**Collection entries:**
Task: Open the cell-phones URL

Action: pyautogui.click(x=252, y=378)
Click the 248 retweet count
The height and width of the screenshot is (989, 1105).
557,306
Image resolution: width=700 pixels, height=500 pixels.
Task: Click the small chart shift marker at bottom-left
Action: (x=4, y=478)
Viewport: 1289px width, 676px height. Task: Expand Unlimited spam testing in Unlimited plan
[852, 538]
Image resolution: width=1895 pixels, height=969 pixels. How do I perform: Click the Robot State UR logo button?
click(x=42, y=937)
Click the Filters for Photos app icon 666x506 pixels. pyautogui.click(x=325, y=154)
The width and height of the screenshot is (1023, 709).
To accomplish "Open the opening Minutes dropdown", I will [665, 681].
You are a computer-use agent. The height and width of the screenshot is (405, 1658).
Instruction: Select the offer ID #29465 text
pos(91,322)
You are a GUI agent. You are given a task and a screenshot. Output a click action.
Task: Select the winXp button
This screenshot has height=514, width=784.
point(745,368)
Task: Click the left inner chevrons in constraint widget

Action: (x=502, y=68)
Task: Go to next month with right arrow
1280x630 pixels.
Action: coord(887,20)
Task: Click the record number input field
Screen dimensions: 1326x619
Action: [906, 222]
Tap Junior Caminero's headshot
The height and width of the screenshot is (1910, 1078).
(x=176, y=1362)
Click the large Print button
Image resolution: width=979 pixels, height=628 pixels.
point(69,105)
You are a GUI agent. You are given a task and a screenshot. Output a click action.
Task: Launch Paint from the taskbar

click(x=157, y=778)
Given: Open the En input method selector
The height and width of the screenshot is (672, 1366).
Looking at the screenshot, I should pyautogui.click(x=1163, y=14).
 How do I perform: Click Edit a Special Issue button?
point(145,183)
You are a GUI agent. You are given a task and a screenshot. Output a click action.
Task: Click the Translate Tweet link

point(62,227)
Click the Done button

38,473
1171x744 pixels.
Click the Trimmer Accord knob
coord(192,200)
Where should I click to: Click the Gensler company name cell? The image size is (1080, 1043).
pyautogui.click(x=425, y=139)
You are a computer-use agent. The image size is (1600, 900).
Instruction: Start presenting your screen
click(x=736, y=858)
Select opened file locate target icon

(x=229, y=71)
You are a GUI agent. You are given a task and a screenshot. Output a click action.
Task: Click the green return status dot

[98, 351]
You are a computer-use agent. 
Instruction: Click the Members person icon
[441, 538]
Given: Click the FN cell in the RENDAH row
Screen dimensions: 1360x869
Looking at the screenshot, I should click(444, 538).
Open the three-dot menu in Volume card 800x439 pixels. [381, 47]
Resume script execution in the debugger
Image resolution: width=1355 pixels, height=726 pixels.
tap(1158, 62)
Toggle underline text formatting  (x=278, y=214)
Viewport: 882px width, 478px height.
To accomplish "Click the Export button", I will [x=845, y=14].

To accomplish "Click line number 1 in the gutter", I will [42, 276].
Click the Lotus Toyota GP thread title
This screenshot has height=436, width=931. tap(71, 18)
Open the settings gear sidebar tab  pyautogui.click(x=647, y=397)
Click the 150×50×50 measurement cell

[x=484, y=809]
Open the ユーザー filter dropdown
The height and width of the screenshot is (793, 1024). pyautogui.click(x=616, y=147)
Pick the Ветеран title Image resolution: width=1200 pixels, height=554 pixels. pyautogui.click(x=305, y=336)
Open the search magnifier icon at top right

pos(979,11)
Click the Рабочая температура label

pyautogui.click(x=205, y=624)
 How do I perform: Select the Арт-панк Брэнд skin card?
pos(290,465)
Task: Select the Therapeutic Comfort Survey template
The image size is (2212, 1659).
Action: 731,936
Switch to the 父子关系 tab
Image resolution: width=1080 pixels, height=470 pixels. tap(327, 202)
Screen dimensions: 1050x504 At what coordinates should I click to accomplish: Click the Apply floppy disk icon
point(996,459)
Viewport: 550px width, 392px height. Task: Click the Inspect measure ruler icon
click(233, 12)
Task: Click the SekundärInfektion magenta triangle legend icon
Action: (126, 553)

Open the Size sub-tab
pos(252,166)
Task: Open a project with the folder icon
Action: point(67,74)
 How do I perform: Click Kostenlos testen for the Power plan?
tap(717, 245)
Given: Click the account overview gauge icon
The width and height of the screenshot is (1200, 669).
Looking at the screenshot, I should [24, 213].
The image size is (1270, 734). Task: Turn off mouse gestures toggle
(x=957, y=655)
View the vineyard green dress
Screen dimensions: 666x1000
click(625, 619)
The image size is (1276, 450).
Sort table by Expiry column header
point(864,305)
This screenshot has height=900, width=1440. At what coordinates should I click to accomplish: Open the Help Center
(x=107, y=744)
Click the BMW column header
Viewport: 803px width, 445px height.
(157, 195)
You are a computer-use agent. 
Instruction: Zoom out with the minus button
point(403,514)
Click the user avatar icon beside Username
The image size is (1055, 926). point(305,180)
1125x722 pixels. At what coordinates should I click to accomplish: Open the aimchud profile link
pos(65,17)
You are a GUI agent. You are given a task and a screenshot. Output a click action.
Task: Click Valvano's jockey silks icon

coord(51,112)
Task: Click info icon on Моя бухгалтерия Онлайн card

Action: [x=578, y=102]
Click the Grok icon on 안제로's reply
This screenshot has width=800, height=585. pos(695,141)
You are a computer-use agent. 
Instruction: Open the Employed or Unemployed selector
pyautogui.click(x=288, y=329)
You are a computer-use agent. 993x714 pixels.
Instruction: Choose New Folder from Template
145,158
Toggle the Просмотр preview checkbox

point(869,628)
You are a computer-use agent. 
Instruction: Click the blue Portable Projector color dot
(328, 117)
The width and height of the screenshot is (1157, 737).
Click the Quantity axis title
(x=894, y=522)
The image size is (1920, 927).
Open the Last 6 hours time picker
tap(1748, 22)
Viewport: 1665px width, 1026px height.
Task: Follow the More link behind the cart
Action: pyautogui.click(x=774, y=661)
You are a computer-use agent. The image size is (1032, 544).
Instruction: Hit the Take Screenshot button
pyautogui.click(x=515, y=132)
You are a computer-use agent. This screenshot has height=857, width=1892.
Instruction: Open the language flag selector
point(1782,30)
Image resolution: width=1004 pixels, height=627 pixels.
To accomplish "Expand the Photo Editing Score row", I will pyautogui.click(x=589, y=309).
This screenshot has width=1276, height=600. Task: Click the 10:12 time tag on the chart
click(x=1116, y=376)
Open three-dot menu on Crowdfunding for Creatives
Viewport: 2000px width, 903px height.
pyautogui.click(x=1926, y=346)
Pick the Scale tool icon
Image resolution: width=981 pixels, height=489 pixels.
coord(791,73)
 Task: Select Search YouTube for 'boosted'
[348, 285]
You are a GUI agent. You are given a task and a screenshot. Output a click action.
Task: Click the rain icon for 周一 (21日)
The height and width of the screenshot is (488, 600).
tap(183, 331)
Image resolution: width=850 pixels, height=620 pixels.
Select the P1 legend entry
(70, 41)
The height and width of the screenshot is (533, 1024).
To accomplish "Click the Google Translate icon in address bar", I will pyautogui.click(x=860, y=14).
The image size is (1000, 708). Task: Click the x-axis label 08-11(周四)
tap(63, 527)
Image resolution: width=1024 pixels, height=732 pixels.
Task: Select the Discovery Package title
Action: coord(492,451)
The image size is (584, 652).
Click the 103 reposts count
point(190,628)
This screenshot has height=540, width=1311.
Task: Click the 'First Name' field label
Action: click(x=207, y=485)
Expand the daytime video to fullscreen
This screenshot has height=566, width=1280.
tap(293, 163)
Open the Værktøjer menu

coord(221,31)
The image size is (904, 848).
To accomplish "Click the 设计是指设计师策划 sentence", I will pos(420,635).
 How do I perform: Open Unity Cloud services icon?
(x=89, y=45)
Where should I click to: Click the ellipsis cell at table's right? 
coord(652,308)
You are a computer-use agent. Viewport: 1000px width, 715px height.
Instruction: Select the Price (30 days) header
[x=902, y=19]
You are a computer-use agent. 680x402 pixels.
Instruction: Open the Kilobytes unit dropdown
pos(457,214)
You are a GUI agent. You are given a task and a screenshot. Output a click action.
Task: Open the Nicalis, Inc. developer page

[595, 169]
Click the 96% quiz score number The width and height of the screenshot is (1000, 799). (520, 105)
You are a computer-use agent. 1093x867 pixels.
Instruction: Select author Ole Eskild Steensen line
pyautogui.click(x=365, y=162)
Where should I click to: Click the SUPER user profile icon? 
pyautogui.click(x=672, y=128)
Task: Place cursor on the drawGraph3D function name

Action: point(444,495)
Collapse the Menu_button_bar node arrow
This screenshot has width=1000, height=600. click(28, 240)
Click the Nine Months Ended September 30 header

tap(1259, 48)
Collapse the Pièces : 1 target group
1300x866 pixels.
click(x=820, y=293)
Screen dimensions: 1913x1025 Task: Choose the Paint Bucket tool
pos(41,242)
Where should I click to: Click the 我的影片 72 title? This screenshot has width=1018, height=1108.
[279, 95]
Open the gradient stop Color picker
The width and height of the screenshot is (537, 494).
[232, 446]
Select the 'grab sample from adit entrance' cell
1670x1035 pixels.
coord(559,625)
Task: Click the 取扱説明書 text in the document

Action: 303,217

**TASK REQUIREMENTS:**
Extract every line of the records above that contains the word "input".

**ANSWER AREA:**
Task: Click the record number input field
Given: Open the En input method selector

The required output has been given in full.